* THE TASK *
Nothing before the line containing "Instruction: Click the 65% progress indicator" belongs in the answer; quote that line and all lines after it through the end of the material, word for word.

* RECORDS TO PROCESS *
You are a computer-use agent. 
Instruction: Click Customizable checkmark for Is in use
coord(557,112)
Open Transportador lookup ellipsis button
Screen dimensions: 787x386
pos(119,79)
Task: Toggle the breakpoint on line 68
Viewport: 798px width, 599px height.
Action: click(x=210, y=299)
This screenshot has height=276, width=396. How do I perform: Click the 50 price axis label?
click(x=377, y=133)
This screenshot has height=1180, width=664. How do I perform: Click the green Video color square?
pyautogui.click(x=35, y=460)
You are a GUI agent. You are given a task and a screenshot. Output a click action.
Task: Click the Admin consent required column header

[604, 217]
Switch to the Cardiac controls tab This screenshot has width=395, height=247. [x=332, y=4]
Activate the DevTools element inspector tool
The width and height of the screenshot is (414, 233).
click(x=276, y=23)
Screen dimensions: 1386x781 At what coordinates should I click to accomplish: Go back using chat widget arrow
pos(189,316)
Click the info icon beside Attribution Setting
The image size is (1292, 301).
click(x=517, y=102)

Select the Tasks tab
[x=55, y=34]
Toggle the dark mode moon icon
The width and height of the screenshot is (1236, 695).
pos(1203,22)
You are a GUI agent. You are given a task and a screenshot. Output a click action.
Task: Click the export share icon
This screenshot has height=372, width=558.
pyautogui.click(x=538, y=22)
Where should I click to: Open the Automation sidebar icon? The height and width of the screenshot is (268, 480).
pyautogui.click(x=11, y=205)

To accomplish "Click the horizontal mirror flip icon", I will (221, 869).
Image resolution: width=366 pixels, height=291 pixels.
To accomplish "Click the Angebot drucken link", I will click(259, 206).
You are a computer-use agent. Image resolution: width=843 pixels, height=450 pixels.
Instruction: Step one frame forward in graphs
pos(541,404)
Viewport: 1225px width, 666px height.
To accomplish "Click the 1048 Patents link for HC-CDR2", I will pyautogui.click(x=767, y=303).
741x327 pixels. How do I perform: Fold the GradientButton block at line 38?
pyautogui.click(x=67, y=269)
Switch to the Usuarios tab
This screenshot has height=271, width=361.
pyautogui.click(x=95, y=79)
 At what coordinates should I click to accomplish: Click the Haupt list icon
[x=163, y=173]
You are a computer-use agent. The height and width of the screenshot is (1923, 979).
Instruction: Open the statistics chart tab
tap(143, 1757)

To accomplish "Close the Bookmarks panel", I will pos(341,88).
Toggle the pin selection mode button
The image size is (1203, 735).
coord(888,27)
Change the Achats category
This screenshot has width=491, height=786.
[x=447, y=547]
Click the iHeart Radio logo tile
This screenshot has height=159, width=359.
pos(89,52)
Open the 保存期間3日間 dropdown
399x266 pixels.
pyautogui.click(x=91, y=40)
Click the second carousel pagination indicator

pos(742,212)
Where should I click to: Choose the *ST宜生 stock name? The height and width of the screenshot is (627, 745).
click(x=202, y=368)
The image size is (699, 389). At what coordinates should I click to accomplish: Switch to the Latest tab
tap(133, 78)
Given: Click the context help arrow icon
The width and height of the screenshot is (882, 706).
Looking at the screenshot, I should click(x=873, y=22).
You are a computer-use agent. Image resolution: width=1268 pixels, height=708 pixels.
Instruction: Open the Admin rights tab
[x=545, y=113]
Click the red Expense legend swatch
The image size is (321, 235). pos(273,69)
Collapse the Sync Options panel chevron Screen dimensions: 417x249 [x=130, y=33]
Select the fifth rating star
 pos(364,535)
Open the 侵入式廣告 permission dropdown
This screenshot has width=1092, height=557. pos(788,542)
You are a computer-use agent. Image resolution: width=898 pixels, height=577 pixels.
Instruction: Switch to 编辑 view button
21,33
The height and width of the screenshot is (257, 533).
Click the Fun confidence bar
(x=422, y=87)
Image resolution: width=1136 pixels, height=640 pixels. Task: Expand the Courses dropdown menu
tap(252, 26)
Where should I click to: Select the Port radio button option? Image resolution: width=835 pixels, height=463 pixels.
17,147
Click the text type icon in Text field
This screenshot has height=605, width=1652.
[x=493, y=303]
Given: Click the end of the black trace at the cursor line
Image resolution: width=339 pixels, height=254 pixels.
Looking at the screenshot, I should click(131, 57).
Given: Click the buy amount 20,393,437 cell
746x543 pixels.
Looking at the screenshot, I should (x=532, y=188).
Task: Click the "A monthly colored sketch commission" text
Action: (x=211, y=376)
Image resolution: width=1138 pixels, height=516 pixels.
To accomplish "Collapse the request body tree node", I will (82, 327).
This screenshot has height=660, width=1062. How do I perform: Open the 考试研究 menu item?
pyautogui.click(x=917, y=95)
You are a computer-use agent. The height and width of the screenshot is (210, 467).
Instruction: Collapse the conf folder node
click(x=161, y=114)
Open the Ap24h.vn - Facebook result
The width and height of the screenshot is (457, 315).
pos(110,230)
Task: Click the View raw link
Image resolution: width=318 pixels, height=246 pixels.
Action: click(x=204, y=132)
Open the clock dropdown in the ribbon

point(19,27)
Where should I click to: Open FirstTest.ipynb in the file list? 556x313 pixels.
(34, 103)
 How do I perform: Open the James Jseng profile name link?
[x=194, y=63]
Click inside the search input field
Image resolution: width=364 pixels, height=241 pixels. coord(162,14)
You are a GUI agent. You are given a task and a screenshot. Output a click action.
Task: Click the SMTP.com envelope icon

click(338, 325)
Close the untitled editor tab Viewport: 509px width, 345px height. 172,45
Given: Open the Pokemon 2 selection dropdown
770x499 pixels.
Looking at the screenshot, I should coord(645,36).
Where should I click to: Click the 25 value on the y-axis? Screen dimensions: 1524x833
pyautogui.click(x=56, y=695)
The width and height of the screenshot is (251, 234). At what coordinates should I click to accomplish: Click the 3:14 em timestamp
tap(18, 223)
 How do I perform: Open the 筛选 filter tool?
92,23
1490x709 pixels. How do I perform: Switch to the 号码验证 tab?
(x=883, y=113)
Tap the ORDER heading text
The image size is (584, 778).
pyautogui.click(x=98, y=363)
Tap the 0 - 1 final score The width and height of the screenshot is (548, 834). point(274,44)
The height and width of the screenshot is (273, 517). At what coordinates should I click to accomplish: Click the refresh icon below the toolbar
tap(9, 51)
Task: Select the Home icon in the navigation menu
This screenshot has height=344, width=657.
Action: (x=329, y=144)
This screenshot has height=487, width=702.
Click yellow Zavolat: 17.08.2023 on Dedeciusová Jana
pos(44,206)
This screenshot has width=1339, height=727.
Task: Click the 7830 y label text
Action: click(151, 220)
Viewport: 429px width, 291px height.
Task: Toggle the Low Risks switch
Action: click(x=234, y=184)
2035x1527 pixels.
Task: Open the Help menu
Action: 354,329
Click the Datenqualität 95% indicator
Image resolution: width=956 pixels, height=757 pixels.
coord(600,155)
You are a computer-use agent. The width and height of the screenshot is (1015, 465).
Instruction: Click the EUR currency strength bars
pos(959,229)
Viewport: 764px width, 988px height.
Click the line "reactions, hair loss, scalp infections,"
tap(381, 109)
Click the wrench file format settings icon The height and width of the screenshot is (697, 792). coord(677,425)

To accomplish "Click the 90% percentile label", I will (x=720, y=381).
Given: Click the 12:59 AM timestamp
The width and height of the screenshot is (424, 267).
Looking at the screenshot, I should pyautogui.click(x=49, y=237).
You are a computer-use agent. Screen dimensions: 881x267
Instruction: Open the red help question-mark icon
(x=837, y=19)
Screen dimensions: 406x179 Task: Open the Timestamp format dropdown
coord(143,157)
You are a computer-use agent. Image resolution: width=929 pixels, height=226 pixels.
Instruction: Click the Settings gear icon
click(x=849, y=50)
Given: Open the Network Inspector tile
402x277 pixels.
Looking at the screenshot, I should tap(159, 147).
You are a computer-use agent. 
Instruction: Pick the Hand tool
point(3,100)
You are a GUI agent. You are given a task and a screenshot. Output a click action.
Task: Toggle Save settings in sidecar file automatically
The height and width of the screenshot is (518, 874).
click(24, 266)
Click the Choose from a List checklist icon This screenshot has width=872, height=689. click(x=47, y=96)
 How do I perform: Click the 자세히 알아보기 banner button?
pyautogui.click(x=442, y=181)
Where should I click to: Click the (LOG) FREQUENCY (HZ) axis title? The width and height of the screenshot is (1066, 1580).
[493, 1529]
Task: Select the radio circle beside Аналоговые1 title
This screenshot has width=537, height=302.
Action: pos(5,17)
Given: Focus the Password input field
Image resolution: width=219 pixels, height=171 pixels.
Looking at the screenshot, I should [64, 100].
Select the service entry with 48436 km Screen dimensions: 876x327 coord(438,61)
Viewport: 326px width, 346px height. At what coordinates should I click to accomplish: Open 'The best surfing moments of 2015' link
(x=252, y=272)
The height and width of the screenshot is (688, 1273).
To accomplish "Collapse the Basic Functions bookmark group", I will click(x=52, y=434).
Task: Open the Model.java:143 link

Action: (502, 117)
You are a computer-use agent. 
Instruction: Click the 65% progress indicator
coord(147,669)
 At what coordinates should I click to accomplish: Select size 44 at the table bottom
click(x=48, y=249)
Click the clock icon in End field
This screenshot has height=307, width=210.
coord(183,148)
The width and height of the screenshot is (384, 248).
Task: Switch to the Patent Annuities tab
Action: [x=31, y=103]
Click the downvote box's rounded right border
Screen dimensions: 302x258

* RESULT FOR THIS EXERCISE *
Instruction: Click the 65% progress indicator
coord(147,669)
 At what coordinates should I click to accomplish: Select size 44 at the table bottom
click(x=48, y=249)
Click the clock icon in End field
This screenshot has height=307, width=210.
coord(183,148)
The width and height of the screenshot is (384, 248).
Task: Switch to the Patent Annuities tab
Action: [x=31, y=103]
Click the downvote box's rounded right border
Screen dimensions: 302x258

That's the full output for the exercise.